Kabul’s water crisis and the politics of neglect by Avani Devi

Kabul, once a proud and resilient city nestled in the mountains of Afghanistan, is fast becoming the world’s first capital to run dry. It is a haunting paradox, surrounded by snowcapped peaks, yet dying of thirst. But water, in Kabul today, is more than just a natural resource; it’s a symbol of political paralysis, global indifference, and human suffering.

The warnings have been coming for years. Wells are drying. Reservoirs are shrinking. Groundwater levels are plunging. Climate change has dealt a heavy blow to the region, true, but Kabul’s water crisis isn’t just environmental. It is deeply, painfully political.

Let’s be blunt: the international community has largely abandoned Afghanistan, especially after the fall of Kabul to the Taliban in 2021. NGOs that once brought vital infrastructure, medical aid, and water access are now either gone or operating under suffocating restrictions. The Taliban, now the de facto rulers, are ill-equipped, unrecognized, and in many ways uninterested in long-term environmental planning. Their version of governance is one of tight control, not strategic foresight.

The result? A city of over five million people is teetering on the edge of an ecological disaster. Children walk miles to find water, often missing school. Women queue for hours at shrinking wells, clutching empty jugs. Farmers abandon their lands. Even basic hygiene is a luxury for many. In Kabul today, water scarcity means not just thirst, it means disease, displacement, desperation.

But let’s talk about what’s not happening. There is no meaningful international collaboration. No major water pipeline or desalination project. No emergency task force mobilized by the United Nations. No regional water-sharing agreement. The world is watching, shrugging, really, as Kabul’s taps go dry.

It’s easy to point fingers at the Taliban and make no mistake, their rigid governance, focus on ideological control, and lack of scientific infrastructure has worsened the crisis. But this is also a failure of the global community, especially those nations that once pledged to rebuild Afghanistan. Billions were spent on military campaigns and political experiments, but now that Afghans face a basic existential threat, the silence is deafening.

Water, in Kabul, is more than a basic need. It’s become a test of humanity.

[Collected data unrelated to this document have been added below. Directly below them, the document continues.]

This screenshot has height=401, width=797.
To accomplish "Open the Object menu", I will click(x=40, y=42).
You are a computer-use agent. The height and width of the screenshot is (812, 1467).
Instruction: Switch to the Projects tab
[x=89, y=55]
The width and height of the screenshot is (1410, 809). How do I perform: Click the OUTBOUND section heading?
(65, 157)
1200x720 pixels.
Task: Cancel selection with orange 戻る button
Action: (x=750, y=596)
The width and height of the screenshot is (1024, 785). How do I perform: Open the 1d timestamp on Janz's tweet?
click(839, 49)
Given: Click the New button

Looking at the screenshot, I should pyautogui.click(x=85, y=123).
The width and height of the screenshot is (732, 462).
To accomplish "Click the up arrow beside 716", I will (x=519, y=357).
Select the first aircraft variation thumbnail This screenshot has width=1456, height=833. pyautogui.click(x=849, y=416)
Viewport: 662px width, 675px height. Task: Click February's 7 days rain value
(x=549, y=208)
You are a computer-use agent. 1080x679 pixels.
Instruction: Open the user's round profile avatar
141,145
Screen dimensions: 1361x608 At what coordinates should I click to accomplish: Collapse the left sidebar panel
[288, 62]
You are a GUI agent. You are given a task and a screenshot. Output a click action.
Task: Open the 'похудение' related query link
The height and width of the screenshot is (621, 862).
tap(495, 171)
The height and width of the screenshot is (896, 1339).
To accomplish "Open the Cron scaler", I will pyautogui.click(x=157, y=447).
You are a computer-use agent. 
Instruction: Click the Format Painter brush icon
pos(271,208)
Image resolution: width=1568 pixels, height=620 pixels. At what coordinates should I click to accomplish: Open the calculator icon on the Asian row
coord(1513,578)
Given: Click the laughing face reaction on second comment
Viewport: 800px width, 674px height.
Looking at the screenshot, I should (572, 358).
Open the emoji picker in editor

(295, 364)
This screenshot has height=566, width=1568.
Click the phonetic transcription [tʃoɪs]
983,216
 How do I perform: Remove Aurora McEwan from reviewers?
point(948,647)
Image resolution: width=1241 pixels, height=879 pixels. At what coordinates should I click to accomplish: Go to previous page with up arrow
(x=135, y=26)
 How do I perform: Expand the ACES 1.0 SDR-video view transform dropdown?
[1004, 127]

What happens when a capital city, home to millions, is allowed to become uninhabitable? What precedent does that set for other vulnerable cities, from Sana’a to Cape Town?

The answer doesn’t lie solely in condemning the Taliban. It lies in finding new frameworks for humanitarian aid that don’t depend on recognition of regimes. It lies in empowering Afghans—scientists, engineers, civil society actors, who are still there, trying to make things work with duct tape and hope. It lies in treating water not as a bargaining chip, but as a right.

What Kabul needs isn’t pity. It’s policy. It’s pressure. It’s plumbing. And it’s the political will, from both inside and outside Afghanistan, to confront this crisis not as an inconvenience, but as a warning to the world.

We are watching a capital city die of thirst, not because there isn’t water but because there isn’t the leadership to get it to the people. And that should shake every one of us.

Before Kabul becomes a ghost city of cracked earth and broken promises, the world must ask itself: what are we really waiting for?